4/24/18:  In a talk to hundreds of Wall Street bankers, Mick Mulvaney, Acting Director of the Consumer Financial Protection Bureau (CFPB) tells his audience how they can help the Big Orange Buffoon drain the swamp. The bankers can throw bags of money at him, and he will fill the swamp and displace the water. (See: 4/23/18.)

 


Scott Tucker got sent to prison.

 

Annual interest rates as high as 950 percent. 

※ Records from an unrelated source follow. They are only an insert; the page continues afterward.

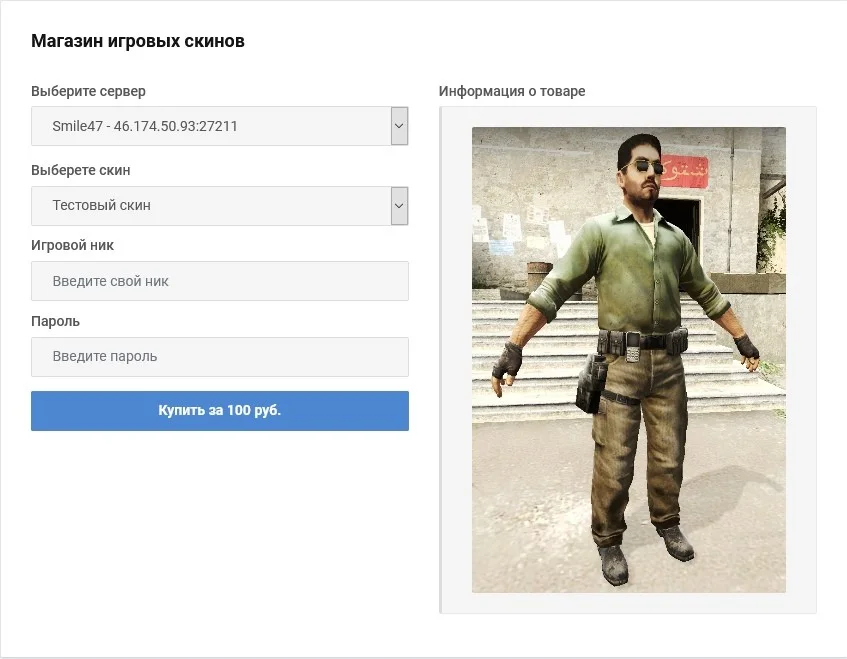Click the phone on the character's belt
This screenshot has height=659, width=847.
(x=632, y=347)
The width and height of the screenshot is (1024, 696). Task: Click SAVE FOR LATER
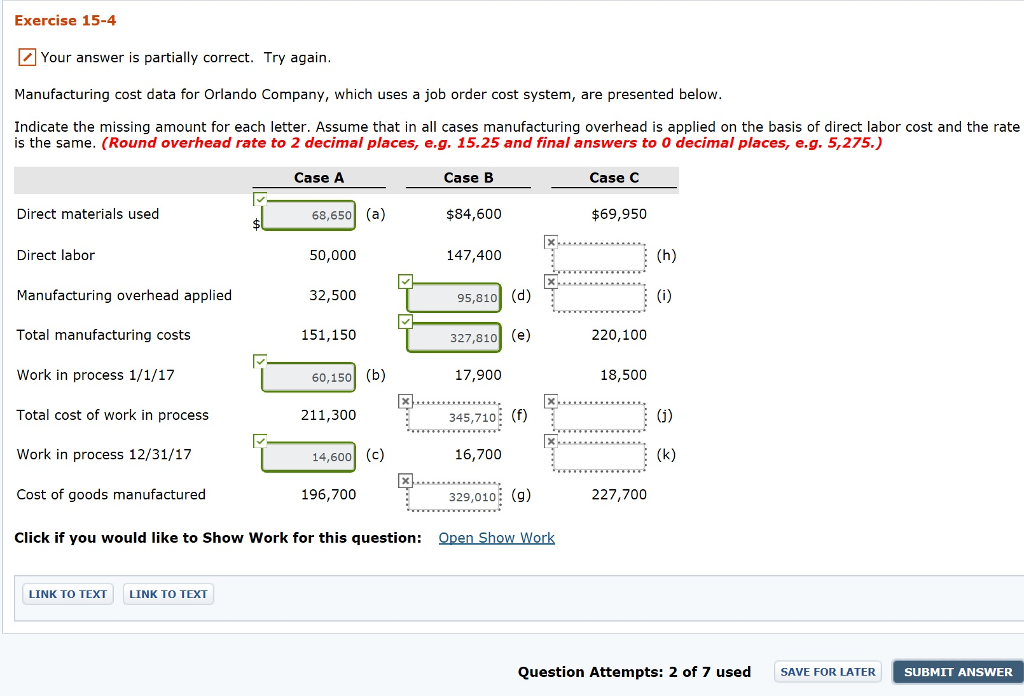827,671
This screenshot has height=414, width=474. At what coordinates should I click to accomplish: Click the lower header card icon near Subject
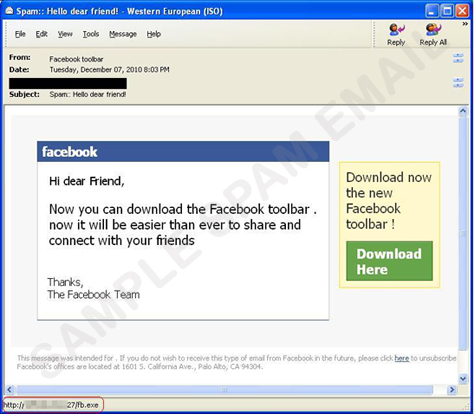[458, 82]
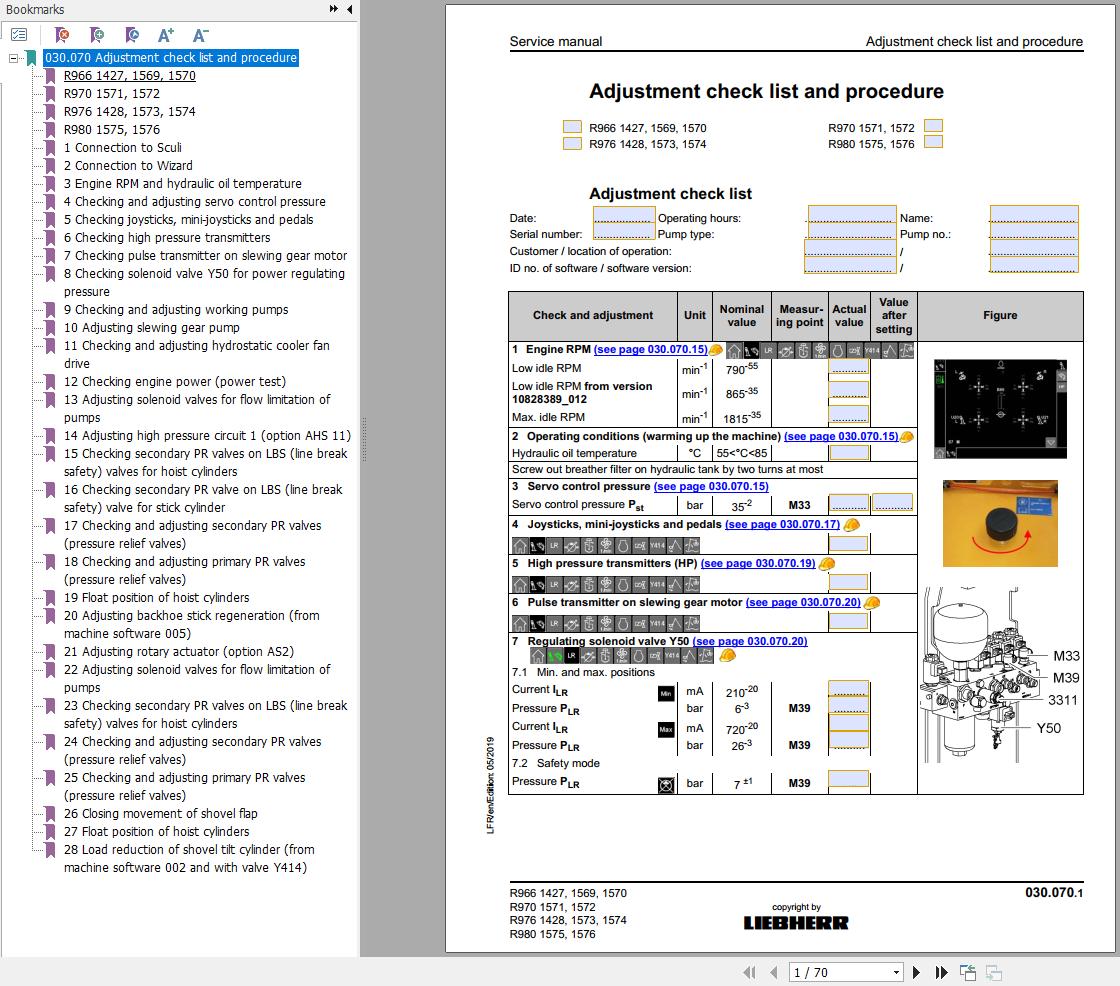Click the new bookmark icon
Screen dimensions: 1120x986
97,34
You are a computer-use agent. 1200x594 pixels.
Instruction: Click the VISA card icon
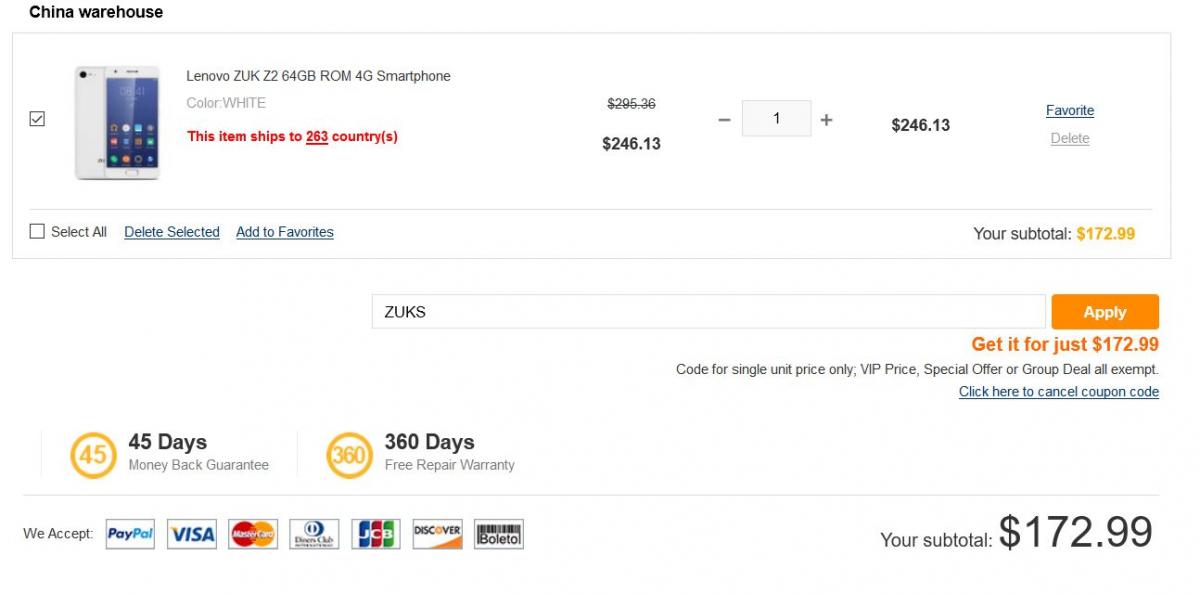coord(191,534)
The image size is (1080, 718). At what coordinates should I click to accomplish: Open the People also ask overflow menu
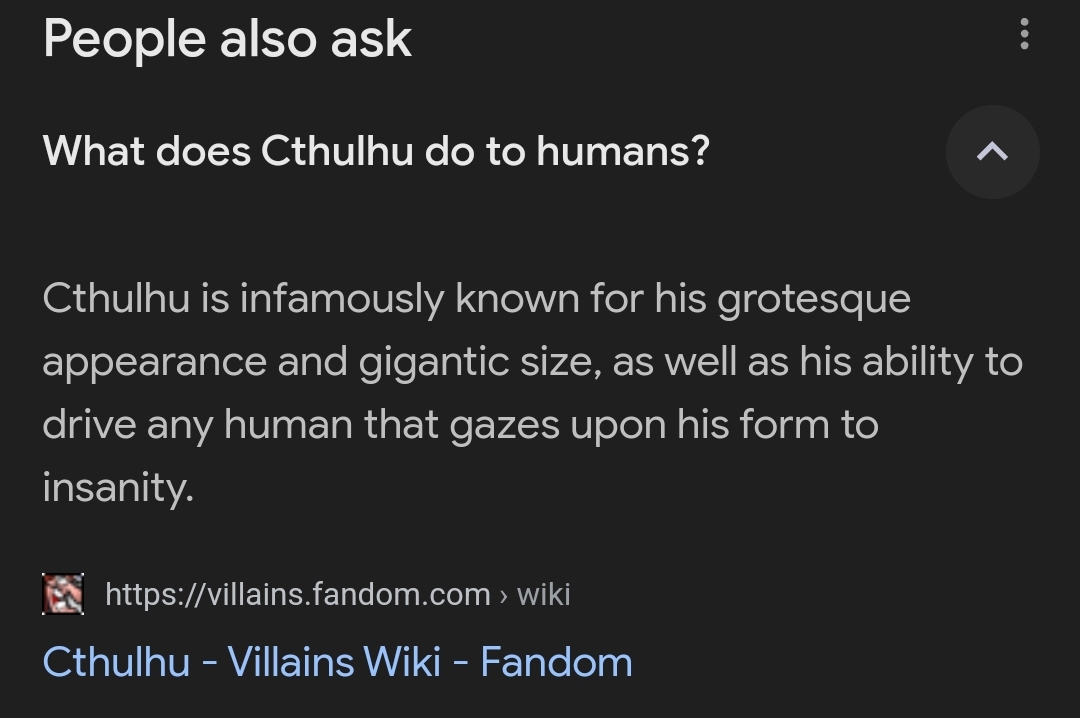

“We had a hierarchy in my office in Congress,” the former congressman explains. “If you’re a lobbyist who never gave us money, I didn’t talk to you. If you’re a lobbyist who gave us money, I might talk to you.” 

Money talks loud. 

Mulvaney listens. The payday lending industry donated $60,000 to his campaigns while he was in Congress.

 

Now, as acting head of the Consumer Financial Protection Bureau (CFPB), he is to protecting consumers, as E.P.A. Administrator Scott Pruitt is to protecting children from toxic chemicals in their drinking water. Pruitt wouldn’t care if a chemical company mixed pesticide into a child’s pudding. Not if he could cut regulations on pudding! Mulvaney wouldn’t protect a consumer if two bank executives started beating him or her over the head with bags of quarters in the bank lobby. 

Mulvaney recently dropped sanctions against one online payday lender, NDF Financial Corporation. NDF operates out of Canada and makes illegal loans now and then – in all 50 states. NDF has a slick system to milk customers of every penny. It’s part of an 11-company operation, all playing different roles in bringing in desperate consumers and shaking them down. 

Suppose you need $500 to pay off unexpected medical bills. (Not that anyone in the GOP would care.) NDF and associated companies will lend you the money for fourteen days and charge you a fee of $134.90. You’re a poor guy. After fourteen days you can’t pay back the loan. You take out a new 14-day loan. That means another fat fee. If you get stuck in this cycle the annual interest/plus fees rate you pay can reach 700%. 

Under Mulvaney’s leadership-in-reverse, CFPB also dropped a lawsuit aimed at a group of Kansas payday lenders accused of stealing millions from accounts of consumers who failed to pay debts that…well, to be honest…they didn’t owe. You can tell these lenders were legit because they operated out of a call center and made cold calls to people, to suck them into their web. 

Kansas officials couldn’t stop them because they incorporated on an Indian reservation in California.

 

The Kansas City Star explained the beauty of this predatory scheme: 

The business model used by the four companies mirrors what’s referred to as the “rent-a-tribe” structure, where a payday lender nominally establishes its business on American Indian reservations [emphasis added], where state regulations generally do not apply.

 

Some payday lenders favor the model because they can charge interest rates higher than what states allow.

 

How high? According to a complaint originally filed by CFPB (before Mulvaney took over) interest rates could range from 440 to 950 percent annually. 

In the good old days, when President Obama was in office, the feds brought a successful case against one Kansas operation, like NDF, incorporated on an Indian reservation. Scott Tucker, head of the company, received a seventeen-year prison sentence for fraud. His lawyer got seven years. His brother, Joel, got nailed for a $4 million fine. 

Fellow Kansan Tim Coppinger also took a hit when CFPB was run by a Democratic appointee. He was forced to pay $54 million in restitution in a class-action case.